TO-DO LIST
(a) According to the passage on Sephardic Jews, who were crypto-Jews?
(b) Reproduce everything in the passage on Sephardic Jews from "As a result" down to "the Jewish religion.".

DOCUMENT TEXT
____________

As a result of the Alhambra Decree of 1492 and the religious repression by the Holy Office of the Inquisition, many Sephardim (Spanish and Portuguese Jews) left the Iberian peninsula at the end of the 15th century and throughout the 16th century, in search of religious freedom. Some migrated to the newly independent Dutch provinces which welcomed the Sephardic Jews.  Many of the Jews who left for the Dutch provinces were crypto-Jews, persons who had converted to Catholicism but continued to practice Judaism in secret. After they had settled in the safety of the Netherlands, many of them 'returned' fully to practice of the Jewish religion.

____________

DATASET CONTENT
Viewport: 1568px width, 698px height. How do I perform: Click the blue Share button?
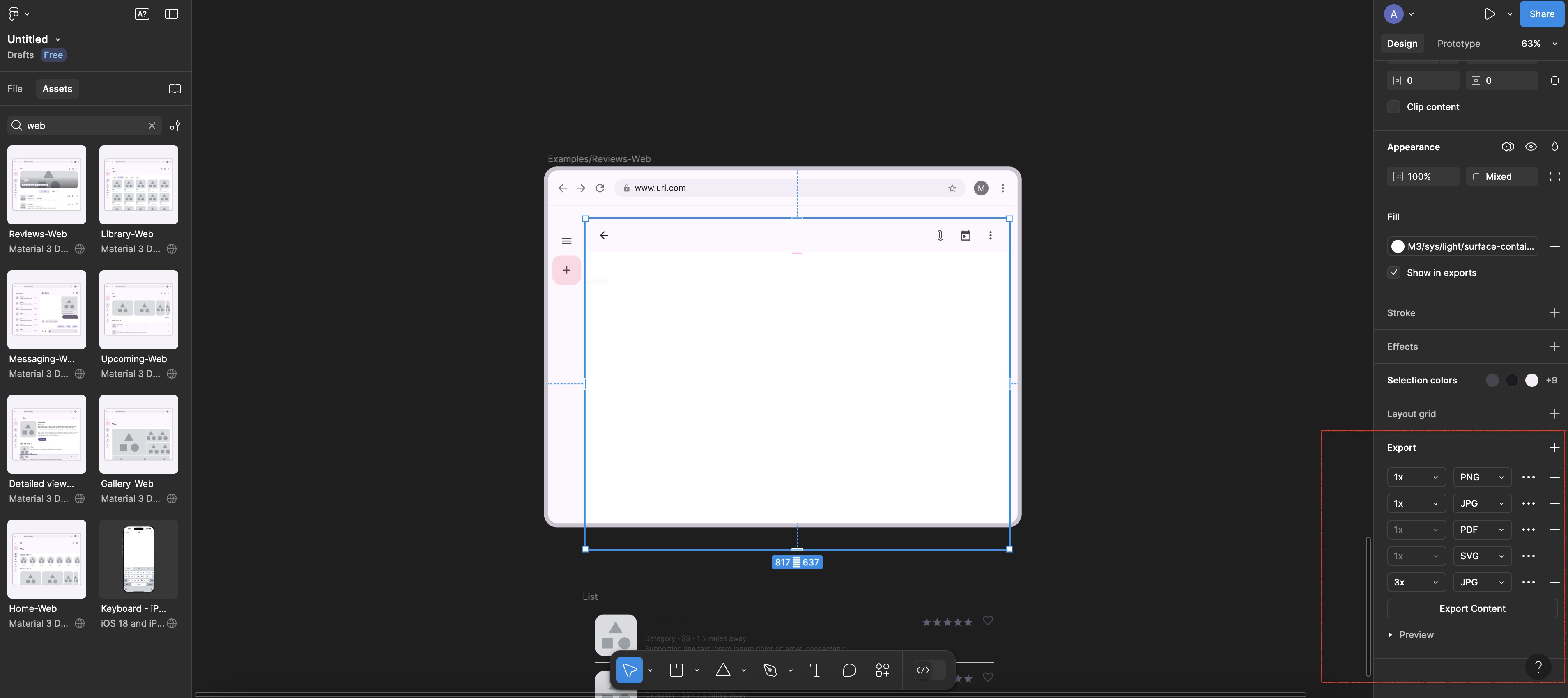[x=1541, y=14]
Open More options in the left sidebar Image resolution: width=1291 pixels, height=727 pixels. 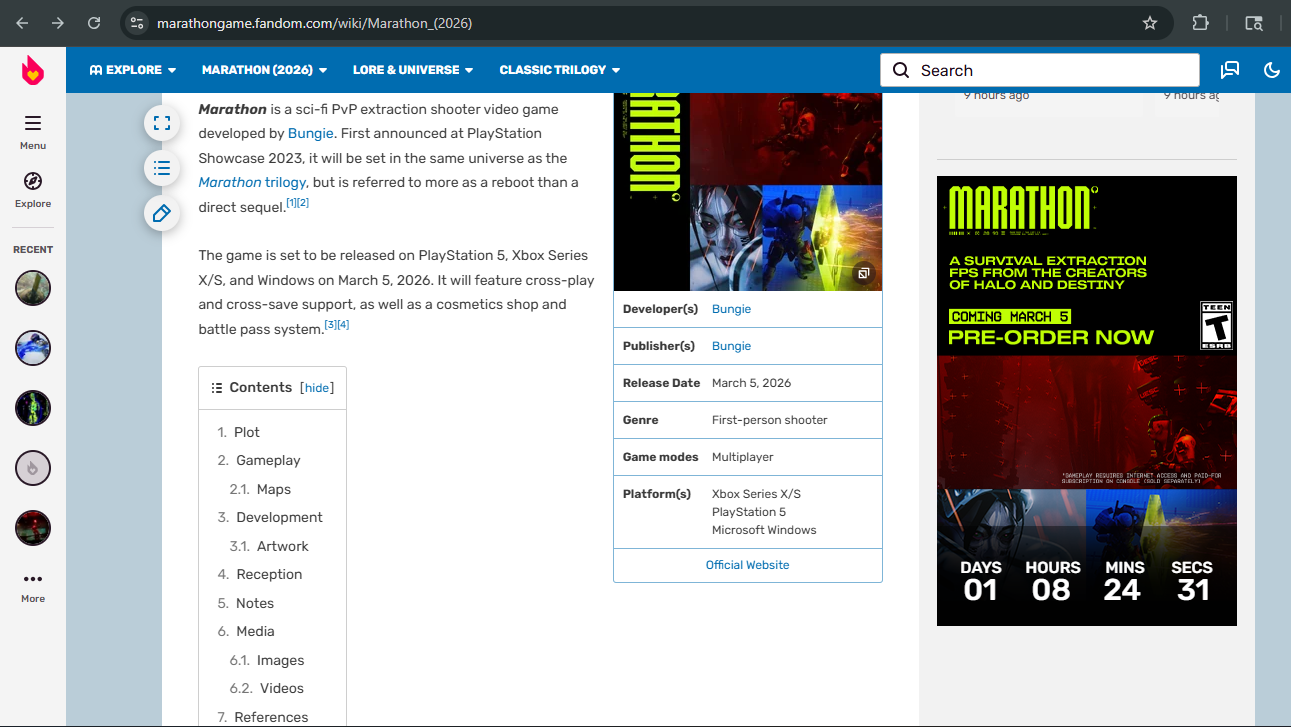(33, 585)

____________

WORKED SOLUTIONS
(a) Persons who had converted to Catholicism but continued to practice Judaism in secret.

(b)
As a result of the Alhambra Decree of 1492 and the religious repression by the Holy Office of the Inquisition, many Sephardim (Spanish and Portuguese Jews) left the Iberian peninsula at the end of the 15th century and throughout the 16th century, in search of religious freedom. Some migrated to the newly independent Dutch provinces which welcomed the Sephardic Jews.  Many of the Jews who left for the Dutch provinces were crypto-Jews, persons who had converted to Catholicism but continued to practice Judaism in secret. After they had settled in the safety of the Netherlands, many of them 'returned' fully to practice of the Jewish religion.